Acordam na Secção Social do Tribunal da Relação do Porto:

RELATÓRIO
AA apresentou formulário para impulsionar ação especial de impugnação judicial da regularidade e licitude do despedimento contra “G..., S.A.” manifestando oposição ao seu despedimento, ocorrido em 11.01.2021, juntando cópia de decisão proferida em procedimento disciplinar que lhe foi instaurado.

Realizada Audiência de Partes frustrou-se a conciliação das mesmas.
Notificada a Ré[1] para apresentar articulado de motivação do despedimento, a mesma apresentou tal articulado, juntando o procedimento disciplinar que instaurou ao Autor, então seu trabalhador, e alegando que instaurou o competente procedimento disciplinar e concluiu que se verificou justa causa de despedimento do Autor, em síntese porque o trabalhador declarou à empregadora estar incapacitado para o trabalho quando afinal se deslocava às instalações de outra empresa (a “A...”) onde prestava trabalhos.
Termina dizendo que o despedimento do trabalhador/Autor, com invocação de justa causa pela empregadora, deve ser considerado regular e lícito.

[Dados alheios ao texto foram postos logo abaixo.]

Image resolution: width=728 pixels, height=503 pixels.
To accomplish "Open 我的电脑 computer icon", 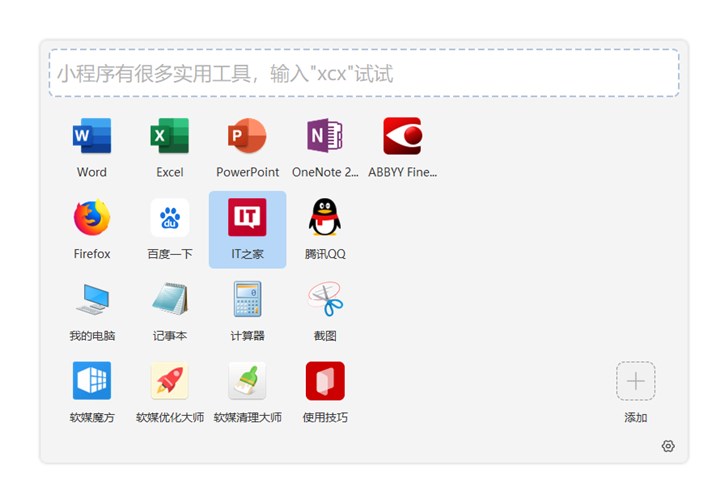I will 92,300.
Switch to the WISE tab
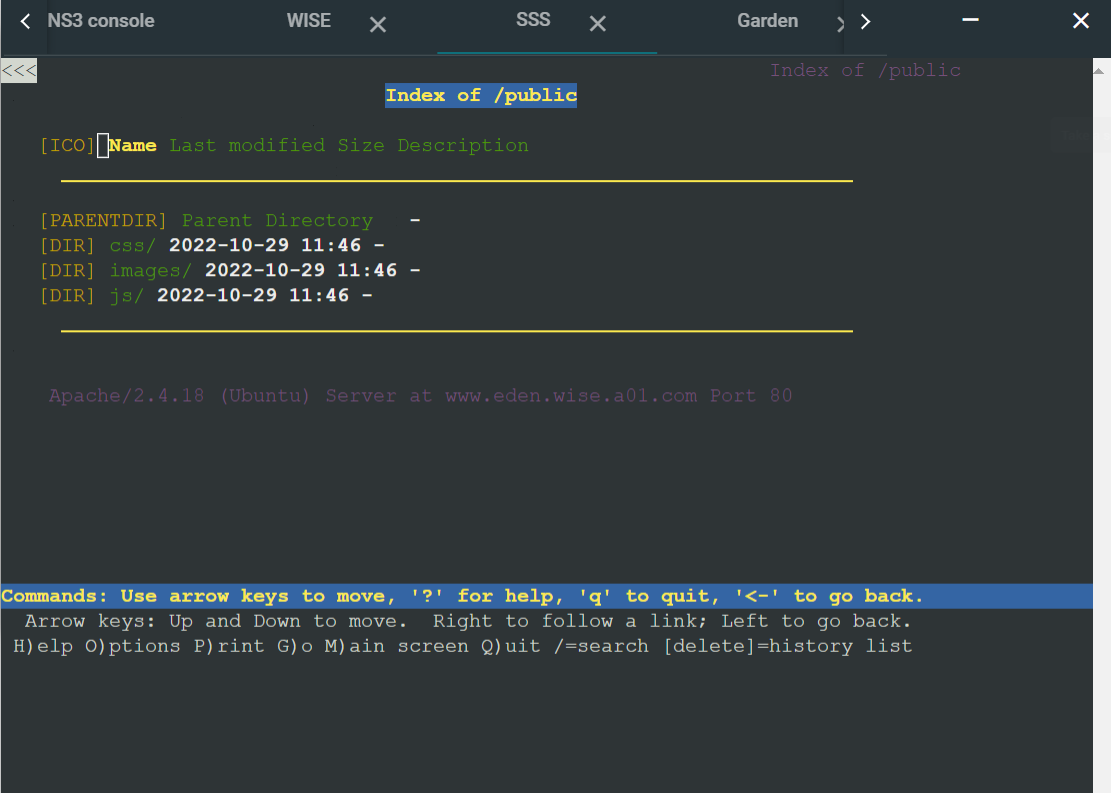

Notificado, o Autor apresentou contestação, alegando, em resumo, por um lado verificar-se a invalidade do procedimento disciplinar nos termos do art.º 382º, nº 2, al. d) do Código do Trabalho, e também por via do disposto no nº 5 do art.º 357º e al. c) do art.º 381º, ambos do Código do Trabalho, e por outro lado que a Segurança Social informou a Ré que o Autor não estava apto para desempenhar a sua atividade.
Apresentou reconvenção, formulando no final o seguinte pedido:
a) condenação da Ré a reconhecer a ilicitude do despedimento decretado por invalidade do procedimento disciplinar nos termos da al. d) do nº 2 do artigo 382º do Código do Trabalho, bem como pelo facto de ao não conter a decisão de despedimento qualquer fundamentação, e de não ter sido comunicado ao Autor a decisão final de despedimento, foi violado o nº 5 do artigo 357.º do Código do Trabalho, determinando a invalidade do procedimento disciplinar do Autor e consequentemente nos termos da al. c) do artigo 381º do Código do Trabalho, ilícito o seu despedimento,
ou caso tal não seja entendido,
b) condenação da Ré a reconhecer a ilicitude do despedimento do Autor decidido pelo procedimento disciplinar, onde de forma ilegal, abusiva, infundada e desproporcional foi considerado que o Autor violou os deveres das alíneas b) e f) do nº 1 do artigo 128.º do Código do Trabalho e,
c) condenação da Ré a reintegrar o Autor no seu posto de trabalho e categoria, sem perda de antiguidade ou, se este vier a optar em audiência, a indemnizá-lo na quantia de € 29.370,00, atenta a situação à data da efetivação do despedimento (12 de janeiro de 2021) e,
d) condenação da Ré a pagar ao Autor as retribuições que deixou de auferir desde o seu despedimento até á data do trânsito em julgado, que reconheça a ilicitude do despedimento, sendo as vencidas, com referência ao final do mês de fevereiro (deduzidos os valores recebidos a título de prestação de desemprego) de € 1.150,68 e,
e) condenação da Ré a pagar ao Autor o valor correspondente às horas de formação que não lhe foram proporcionadas nos termos do art.º 134º do Código do Trabalho, no valor de € 898,63 e,
f) condenação da Ré a pagar ao Autor o valor referente às férias não gozadas e retribuição de férias no valor de € 1.424,00 e,
g) condenação da Ré a pagar pelo menos a quantia de € 2.670,00 a título de danos morais sofridos pelo Autor em razão da ilicitude do seu despedimento,
i) e a pagar juros de mora sobre todos os valores peticionados desde a data da citação até efetivo e integral pagamento dos mesmos.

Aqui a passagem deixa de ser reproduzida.